The interesting thing, though, is I haven't had to.
What has struck me the most about this visit, this first extended visit home from college, is how my son is obviously straddling that sometimes wide, sometimes narrow divide between childhood and adulthood. It's a bit like living with someone with multiple personalities; one minute he absolutely wants me to take care of him; the next minute, I'm told to "not be such a Mom." While this isn't completely different from the way things were before he left (after all, an 18-year-old is still an 18-year-old, whether he's going to senior prom or moving into a college dorm), there are some new twists.
He still takes my car without really asking (he has a part time job near campus, which is a moderate commute from here). But he also fills it up without me asking, because "I'm the one putting all the miles on it," he told me. Very sweetly.
He still wants me to cook him all his favorite meals. But he also sits in the kitchen watching me, writing everything down, asking questions "Because I want to learn how to cook. I'm tired of eating Ramen noodles at school."

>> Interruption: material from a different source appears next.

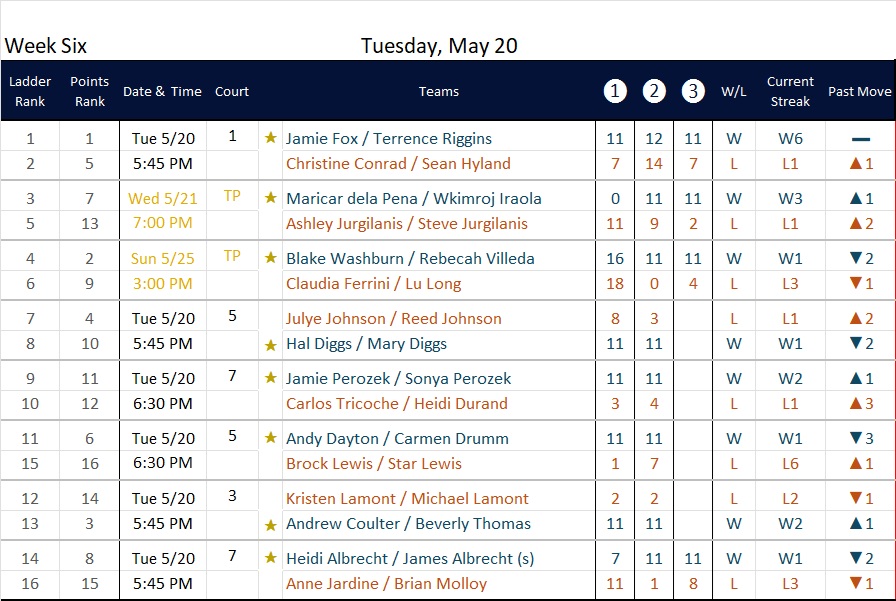Click the Points Rank column header

click(x=89, y=91)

He still wants to sleep in. But he doesn't assume I will make him breakfast when he finally does emerge from his lair.
He still assumes clean clothes will automatically appear, freshly folded, on his bed. But - well, actually, there's no difference there. Even when he's at school, he exhibits that strange male indifference to understanding the mysterious ways of the washing machine.
In short, if it's possible, he's become considerately demanding. Whereas, before, he was - as most teenagers are - simply demanding. But going to college has instilled in him a new awareness of other people, of a world larger than himself. And - Hallelujah! - this has extended to include his family. We're still his parents, his annoying younger brother. But we're also people with our own schedules and needs; we exist without him. Our world didn't just freeze in time, waiting for his return. And I have to think that because it didn't, because he saw that we continued on, moving forward when he left, he's able to respect us more, be so considerate, now that he's home.

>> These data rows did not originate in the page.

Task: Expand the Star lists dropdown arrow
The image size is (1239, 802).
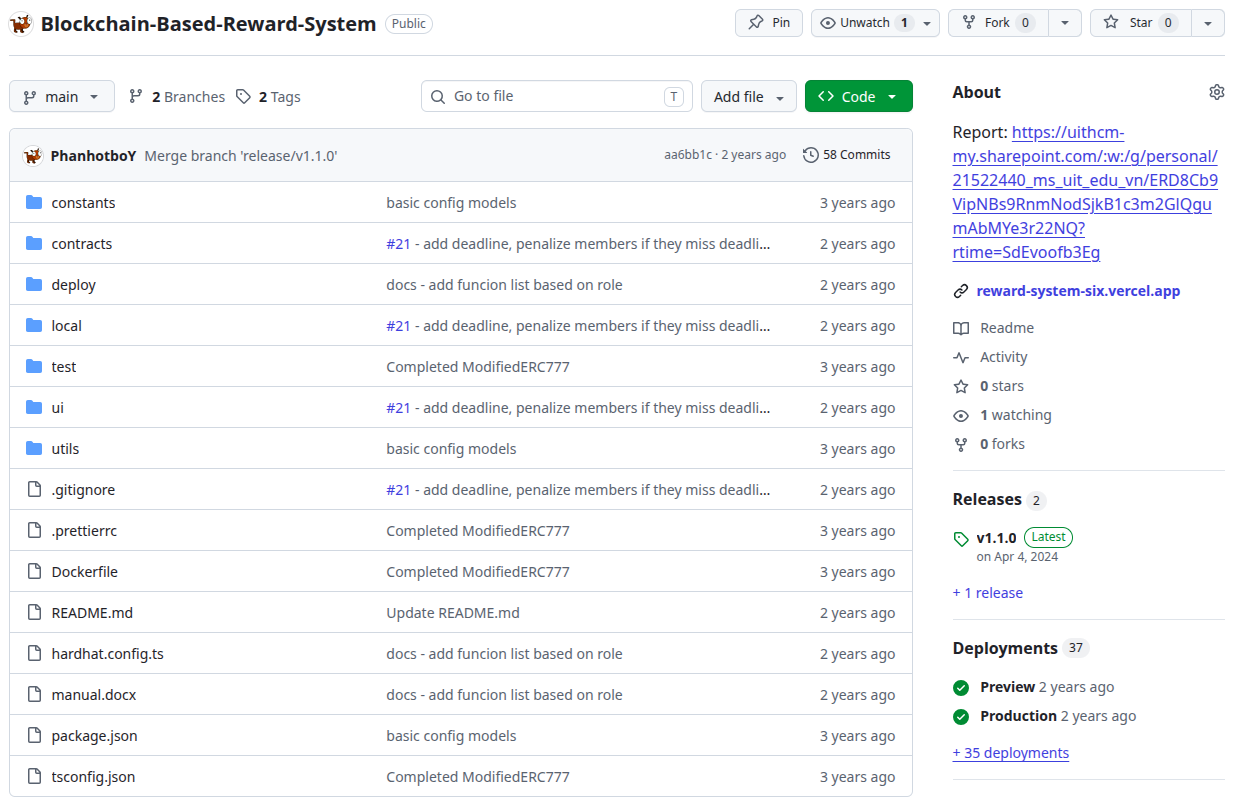Action: pyautogui.click(x=1208, y=23)
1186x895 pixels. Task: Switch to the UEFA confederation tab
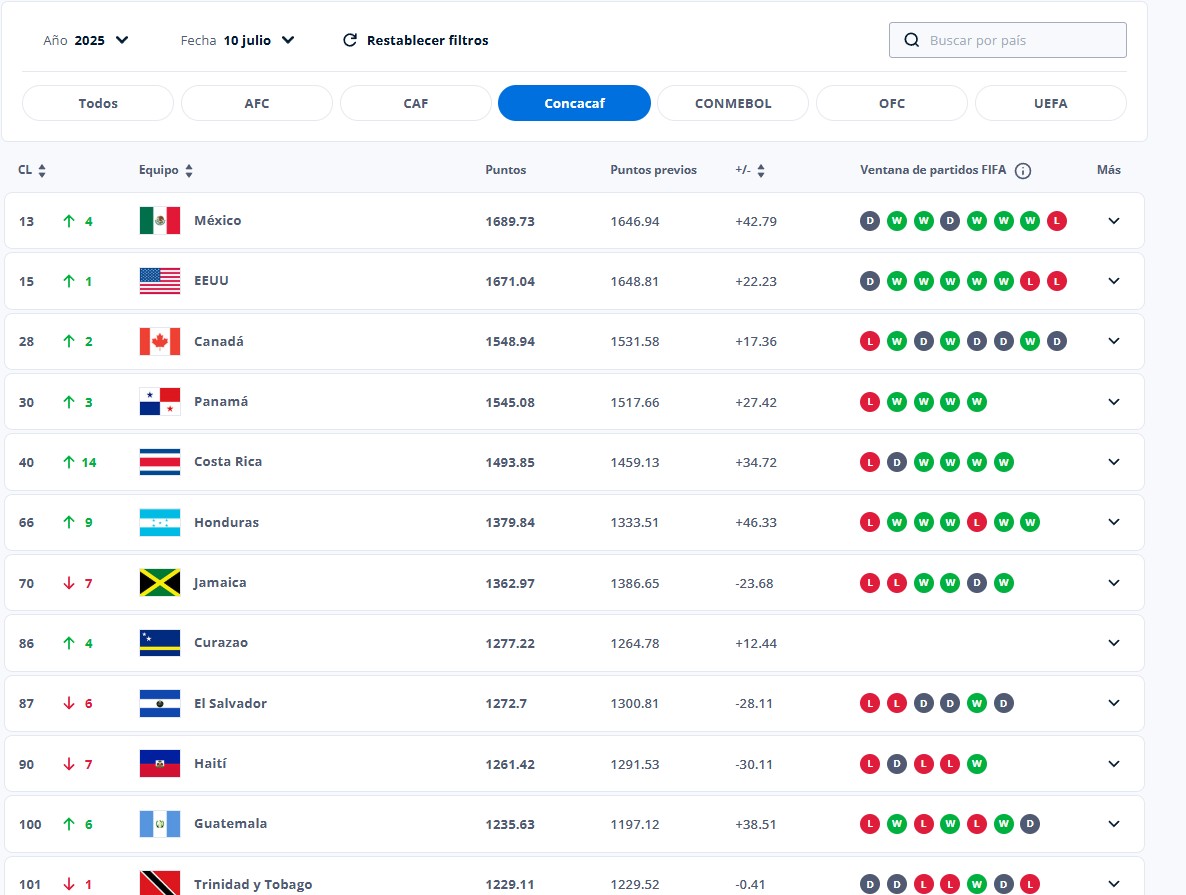[x=1050, y=103]
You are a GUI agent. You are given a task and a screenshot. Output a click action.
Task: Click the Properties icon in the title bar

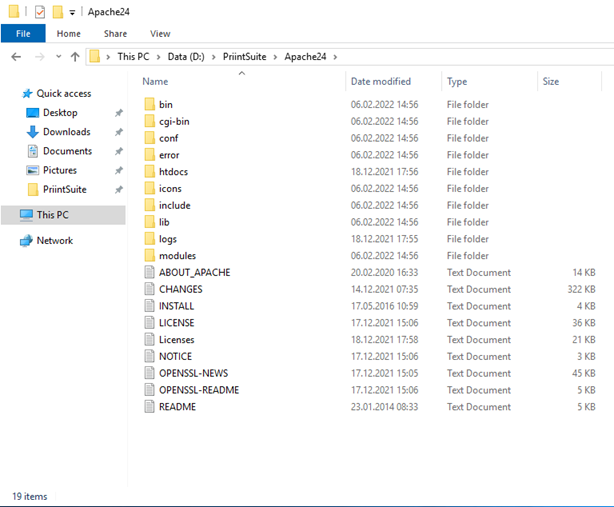pyautogui.click(x=39, y=12)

Are we still family? Always, I know that. Friends? That, too.
Respectful adults? That's the surprising one. The one that just tickles me. The aspect of our relationship I couldn't have anticipated.
So we continue to navigate this new phase of our lives, all of us. It's just now dawning on me that my relationship with my adult children will be much longer than my relationship with them as infants, toddlers, school children. We can't begin to comprehend that when we bring them home from the hospital.
But when we bring them home from college for the first time, we suddenly get it. This is how it's going to be for the rest of our lives; this strange, respectful dance between parent and child, friends, adults. And now is when it begins.
I know it's still early; I know that there's still plenty of time to step on each other's feet.
But all in all, I think we're off to a good start.
(Although I can't help but think it will be a much more pleasant dance once he learns to operate that frustratingly difficult washing machine!)